Pire, les techniques évoluent tellement vite, et l'imprégnation a lieu désormais sur des enfants tellement jeunes, qu'il est impossible d'avoir des études fiables. Venues de Grande-Bretagne, les télévisions pour bébés de 6 mois à 3 ans, qui diffusent des programmes 24 heures sur 24, se sont imposées en France malgré l'opposition du ministère de la Culture, grâce à la législation européenne. Pour Christian Gautellier, «ce n'est pas un problème de contenu. C'est pour ça que le débat sur la violence est biaisé. La violence, c'est de mettre des enfants de cet âge devant des écrans.» L'effet de sidération se manifeste dès les premiers mois de la vie, et nul n'en mesure les conséquences. Qui analysera scientifiquement l'absence totale de compréhension que les jeunes peuvent avoir du monde qui les entoure, de ses lois scientifiques et logiques, de son fonctionnement… Bref, de notre environnement naturel et culturel?

«Bienvenue dans le désert du réel»

«Les écrans, explique Liliane Lurçat, ne sollicitent que les sens à distance, l'ouïe et la vue. Pas les sens de proximité. Or, l'odorat, le goût et le toucher sont des sens fondamentaux. Ils sont nécessaires à un développement cognitif harmonieux. C'est par les cinq sens qu'un enfant se raccorde au réel. Hannah Arendt en faisait la condition de ce qu'elle appelait le “sens commun”.» Il suffit pour s'en convaincre d'observer un bébé qui, pour comprendre les objets qui l'entourent, pour se les approprier, les manipule et les goûte. L'enfant installé devant son écran, à quelque âge que ce soit, détruit peu à peu cette conscience profonde de son existence au monde qui naît du lien entre les perceptions sensorielles et l'intelligence. Et les essais pour développer des environnements olfactifs sur ordinateur n'y changeront rien : ils ne seront aux véritables odeurs que ce que la fraise Tagada est à une vraie fraise, un artefact qui tend à modeler notre goût, à nous faire oublier le réel.

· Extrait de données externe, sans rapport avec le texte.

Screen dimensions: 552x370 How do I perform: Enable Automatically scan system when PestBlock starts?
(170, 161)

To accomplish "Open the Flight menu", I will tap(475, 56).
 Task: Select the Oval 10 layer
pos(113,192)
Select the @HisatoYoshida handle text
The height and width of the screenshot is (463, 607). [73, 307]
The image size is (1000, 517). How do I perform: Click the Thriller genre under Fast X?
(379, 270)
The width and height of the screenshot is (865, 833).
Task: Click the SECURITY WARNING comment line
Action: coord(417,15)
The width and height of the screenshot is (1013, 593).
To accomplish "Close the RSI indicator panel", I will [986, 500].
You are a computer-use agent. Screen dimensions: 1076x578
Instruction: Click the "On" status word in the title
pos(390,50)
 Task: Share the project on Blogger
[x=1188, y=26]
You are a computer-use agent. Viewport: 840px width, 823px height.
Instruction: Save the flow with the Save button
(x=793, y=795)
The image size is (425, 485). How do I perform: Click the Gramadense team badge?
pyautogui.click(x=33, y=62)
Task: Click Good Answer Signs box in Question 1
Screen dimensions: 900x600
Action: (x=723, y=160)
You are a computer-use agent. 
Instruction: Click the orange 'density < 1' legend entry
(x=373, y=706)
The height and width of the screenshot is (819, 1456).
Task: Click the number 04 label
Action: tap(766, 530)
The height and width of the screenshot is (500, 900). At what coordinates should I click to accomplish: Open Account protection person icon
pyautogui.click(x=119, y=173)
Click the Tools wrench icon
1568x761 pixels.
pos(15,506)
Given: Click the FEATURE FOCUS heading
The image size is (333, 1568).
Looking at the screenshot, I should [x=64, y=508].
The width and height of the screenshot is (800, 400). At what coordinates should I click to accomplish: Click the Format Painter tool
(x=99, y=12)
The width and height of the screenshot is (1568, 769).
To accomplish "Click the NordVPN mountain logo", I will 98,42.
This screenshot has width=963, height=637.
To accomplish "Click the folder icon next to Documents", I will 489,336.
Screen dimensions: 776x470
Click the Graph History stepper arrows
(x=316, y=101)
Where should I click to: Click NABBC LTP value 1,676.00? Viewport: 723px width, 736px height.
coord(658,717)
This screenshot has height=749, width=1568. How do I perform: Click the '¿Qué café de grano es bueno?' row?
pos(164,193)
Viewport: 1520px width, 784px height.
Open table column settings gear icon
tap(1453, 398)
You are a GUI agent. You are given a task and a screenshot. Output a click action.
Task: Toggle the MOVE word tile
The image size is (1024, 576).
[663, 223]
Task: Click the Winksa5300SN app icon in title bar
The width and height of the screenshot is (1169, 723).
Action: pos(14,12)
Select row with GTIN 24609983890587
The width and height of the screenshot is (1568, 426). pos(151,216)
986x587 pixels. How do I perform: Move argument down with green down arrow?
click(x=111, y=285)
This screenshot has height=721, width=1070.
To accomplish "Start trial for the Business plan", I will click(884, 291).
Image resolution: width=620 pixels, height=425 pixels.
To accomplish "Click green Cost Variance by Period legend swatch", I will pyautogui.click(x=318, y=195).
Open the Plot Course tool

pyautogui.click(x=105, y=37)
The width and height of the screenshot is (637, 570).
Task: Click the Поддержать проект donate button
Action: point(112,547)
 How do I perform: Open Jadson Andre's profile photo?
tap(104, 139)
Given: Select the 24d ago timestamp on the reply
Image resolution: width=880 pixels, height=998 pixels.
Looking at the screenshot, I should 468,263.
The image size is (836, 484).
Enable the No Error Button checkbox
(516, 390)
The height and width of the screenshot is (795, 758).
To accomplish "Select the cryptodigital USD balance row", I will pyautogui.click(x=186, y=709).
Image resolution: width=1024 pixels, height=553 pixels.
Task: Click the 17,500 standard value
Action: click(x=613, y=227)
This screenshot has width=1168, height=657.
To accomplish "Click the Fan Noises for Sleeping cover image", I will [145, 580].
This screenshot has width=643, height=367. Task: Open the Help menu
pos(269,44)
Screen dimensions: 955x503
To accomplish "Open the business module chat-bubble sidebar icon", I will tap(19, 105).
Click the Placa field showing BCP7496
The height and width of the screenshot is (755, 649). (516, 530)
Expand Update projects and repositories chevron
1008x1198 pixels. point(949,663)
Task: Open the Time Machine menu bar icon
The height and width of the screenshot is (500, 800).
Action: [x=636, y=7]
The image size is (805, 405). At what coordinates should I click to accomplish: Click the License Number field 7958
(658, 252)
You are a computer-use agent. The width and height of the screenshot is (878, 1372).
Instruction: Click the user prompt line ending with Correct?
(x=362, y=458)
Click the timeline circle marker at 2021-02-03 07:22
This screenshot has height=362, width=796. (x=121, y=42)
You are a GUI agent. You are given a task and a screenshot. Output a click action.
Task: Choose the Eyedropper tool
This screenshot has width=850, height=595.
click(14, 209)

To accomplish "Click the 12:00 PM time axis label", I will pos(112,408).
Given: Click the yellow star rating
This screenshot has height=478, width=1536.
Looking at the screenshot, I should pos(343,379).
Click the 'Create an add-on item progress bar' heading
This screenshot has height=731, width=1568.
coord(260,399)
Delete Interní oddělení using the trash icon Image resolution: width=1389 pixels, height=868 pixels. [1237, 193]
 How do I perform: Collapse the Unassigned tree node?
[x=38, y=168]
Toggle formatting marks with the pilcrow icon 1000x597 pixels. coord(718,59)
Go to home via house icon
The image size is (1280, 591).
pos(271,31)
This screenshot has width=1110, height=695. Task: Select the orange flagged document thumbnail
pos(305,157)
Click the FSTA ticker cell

Serge Tisseron (2) est l'un des auteurs de la pétition contre les télévisions pour bébés. Il s'alarme de cette course à la précocité qui incite les parents à équiper leurs enfants de plus en plus jeunes et suggère une règle «3-6-9-12». Pas de télévision avant 3 ans, pas de console avant 6 ans, pas d'Internet accompagné avant 9 ans, et pas d'Internet seul avant 12 ans. Une proposition franchement minimaliste, quand d'autres experts demandent instamment que soit retardée au maximum l'exposition des enfants aux écrans. C'est selon eux le seul moyen de préserver leur développement sensoriel et de lutter contre la «désertification sans précédent de l'espace réel et de tout ce qui nous entoure» qu'analysait le philosophe Jean Baudrillard. «Bienvenue dans le désert du réel», déclarait un des personnages de Matrix, film culte des amateurs de mondes virtuels. Pour eux, d'ores et déjà, «la vraie vie est ailleurs» ; ailleurs que dans la civilisation et les références qui ont jusqu'à présent structuré les sociétés humaines.

(1) «La Manipulation des enfants par la télévision et par l'ordinateur», Liliane Lurçat, Éditions François-Xavier de Guibert. (2) «Qui a peur des jeux vidéo?», Serge Tisseron, Albin Michel.